The process: The way to migrate the data from the EPD to Neotoma is to upload copies of individual datasets using a steward version of the Tilia program. One major obstacle for the data transfer was a long list of taxa names that were only used in Europe. Eric Grimm has now included the European taxa names and thus facilitated the migration of the database. Eric Grimm has put a copy of the EPD onto a server from which we download the data to Tilia. In the process, the MADCAP models are associated to the datasets and uploaded to Neotoma with the datasets. The process gives a good opportunity to check for inconsistencies in the data, however, the main importance now is the transfer and minor problems that cannot be fixed immediately are flagged to be solved later. We divided the pollen diagrams by country and the full list if initial assignments can be downloaded here. The minimum checking of the data before uploading includes checking the position of the site and a general scroll through the counts looking for obvious problems. The relevant citations are parsed out if the data stewards has the time. The decision that the core top is modern is made if the uncertainty that this is the case is less than 250 years. Workshop participants experimented with the down->upload process of sites and found a few problems, some of which could be solved on site while others will be addressed by Eric.

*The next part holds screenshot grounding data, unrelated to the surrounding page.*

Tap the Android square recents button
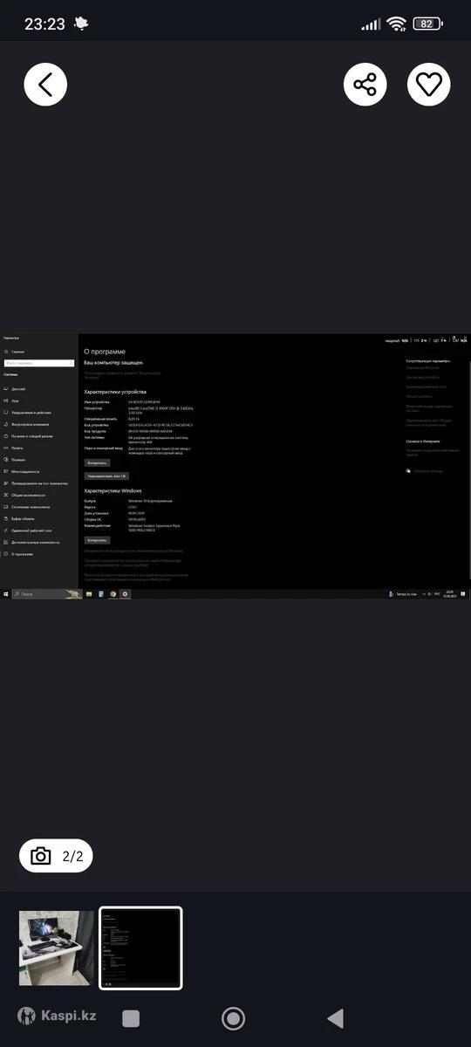Screen dimensions: 471x1047 131,1018
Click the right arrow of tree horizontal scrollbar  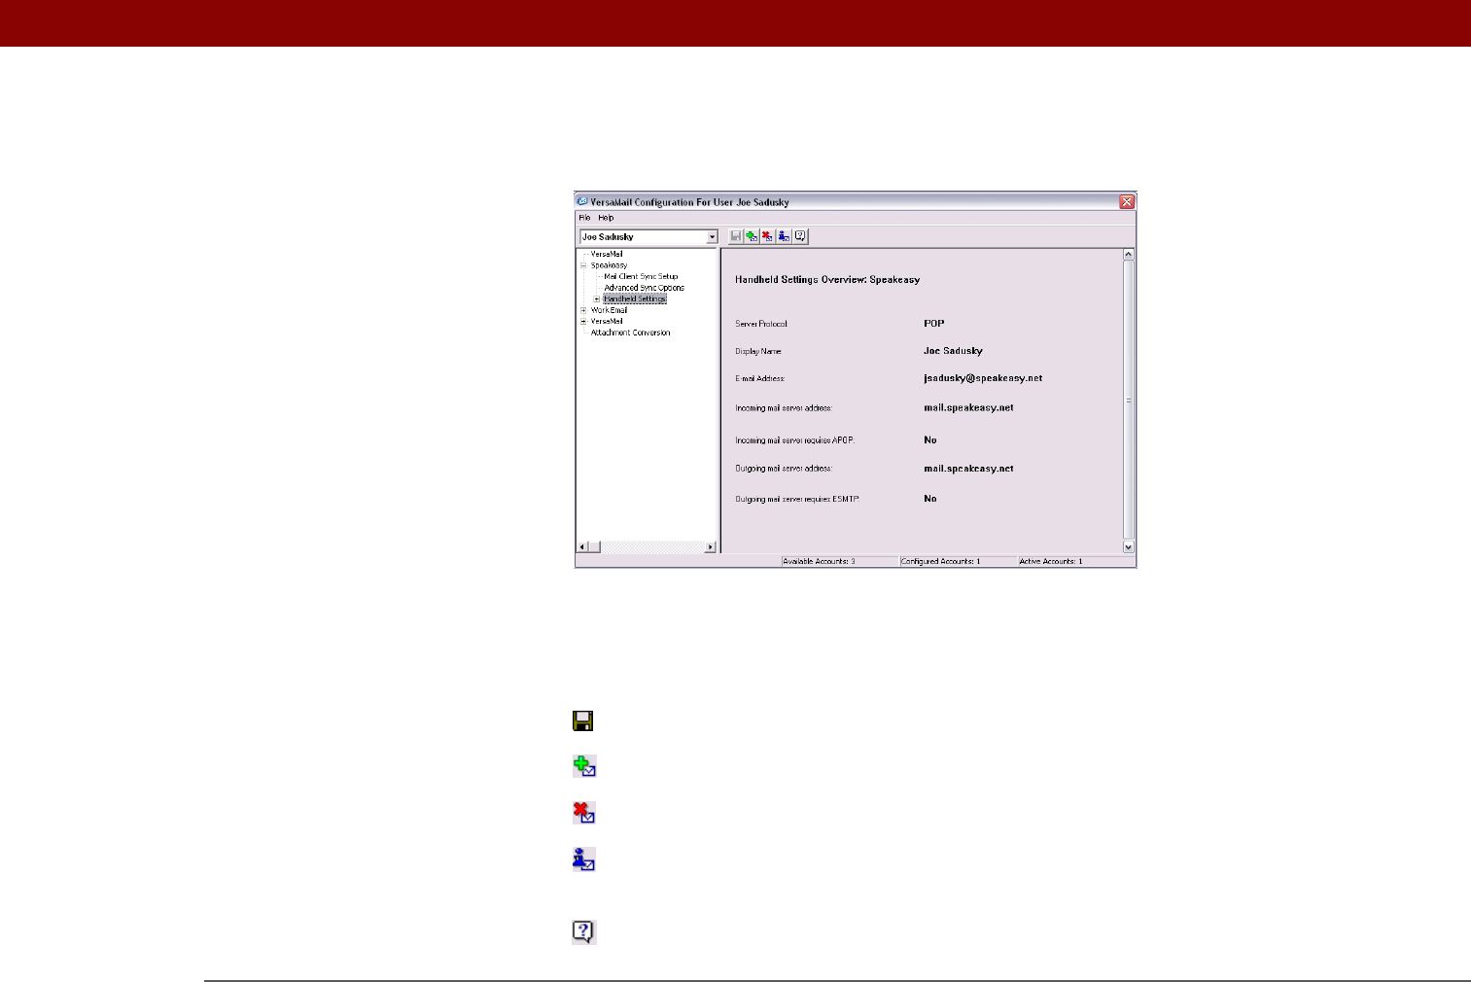[710, 547]
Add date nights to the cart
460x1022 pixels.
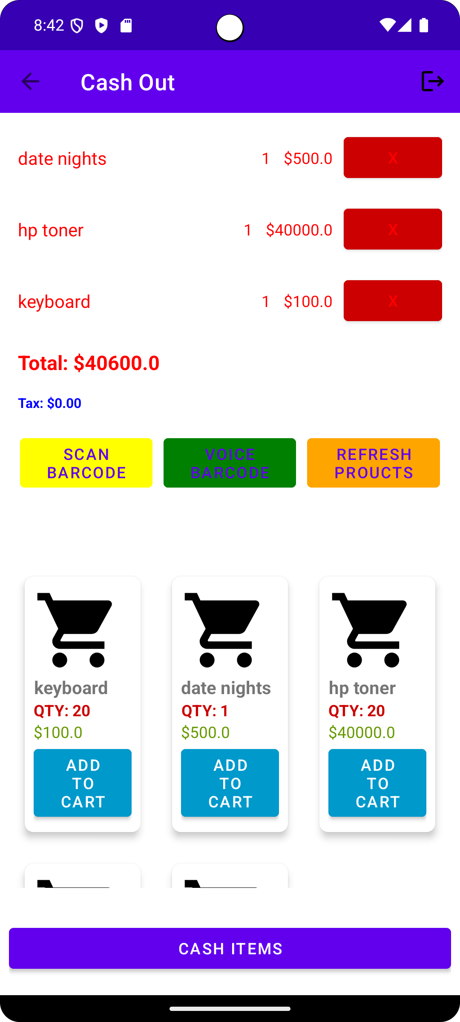[230, 783]
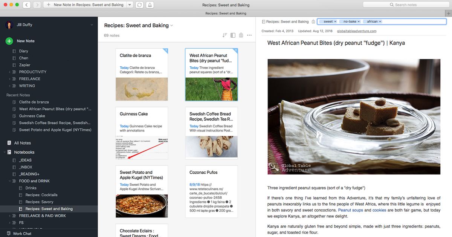Open the more options ellipsis in note list

coord(249,35)
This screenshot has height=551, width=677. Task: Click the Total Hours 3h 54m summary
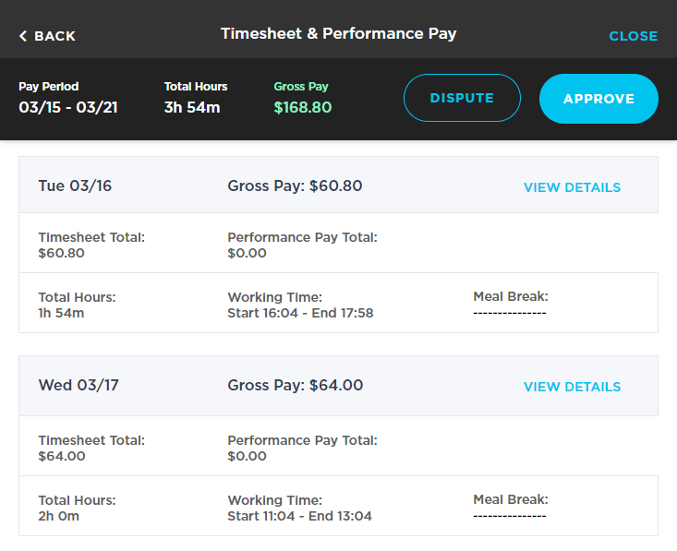[192, 107]
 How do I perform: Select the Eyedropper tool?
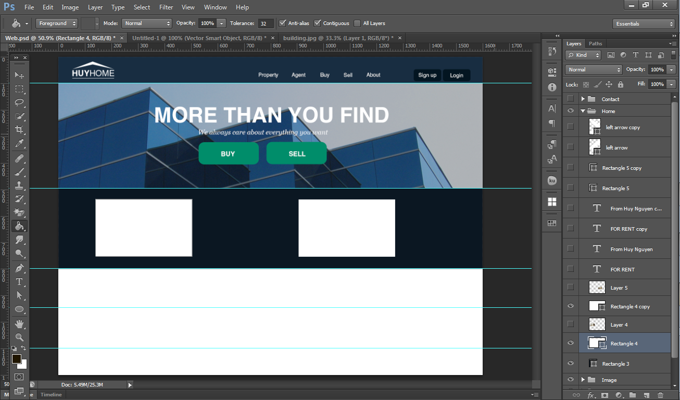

Decisions: A large number of EPD sites have made their way to Neotoma via the Global Pollen Database (GPD) prior to the year 2000. During the last 10 years datasets in the EPD were checked and errors amended (e.g. MADCAP activities), while the GPD datasets remained unchanged. We discussed pros and cons of checking for changes between the two datasets and retaining the data already in Neotoma or overwriting all EPD data with what is currently in the “living” EPD. The decision was made to take the latter choice and overwrite existing EPD data in Neotoma. The workload was divided between the participants reflecting regional knowledge. Each one has to check and move between 200 and 500 sites.
We also discussed age models for the new and old sites in the EPD and decided to continue with the “classical age models” and the star classification of uncertainties (see here), which Eric will implement into Neotoma. The reason for this choice was motivated by the fact that database applications will mainly need a single sample age. Moreover, we aim to analyse pollen accumulation rates for data sets in the EPD where that is possible and these are more robust when based on general trends for sedimentation rates rather than including sudden changes in sedimentation at a radiocarbon date. We will build Bayesian models for all data in the EPD in a second step benefiting from a review of control points and a general vetting of the age depth relationship. Simon Brewer volunteered to orchestrate the construction of new age models following the same procedure as the previous exercise: review control points -> two age models are constructed (linear and smooth spline) -> models are evaluated against the pollen diagram and limits for extrapolation set.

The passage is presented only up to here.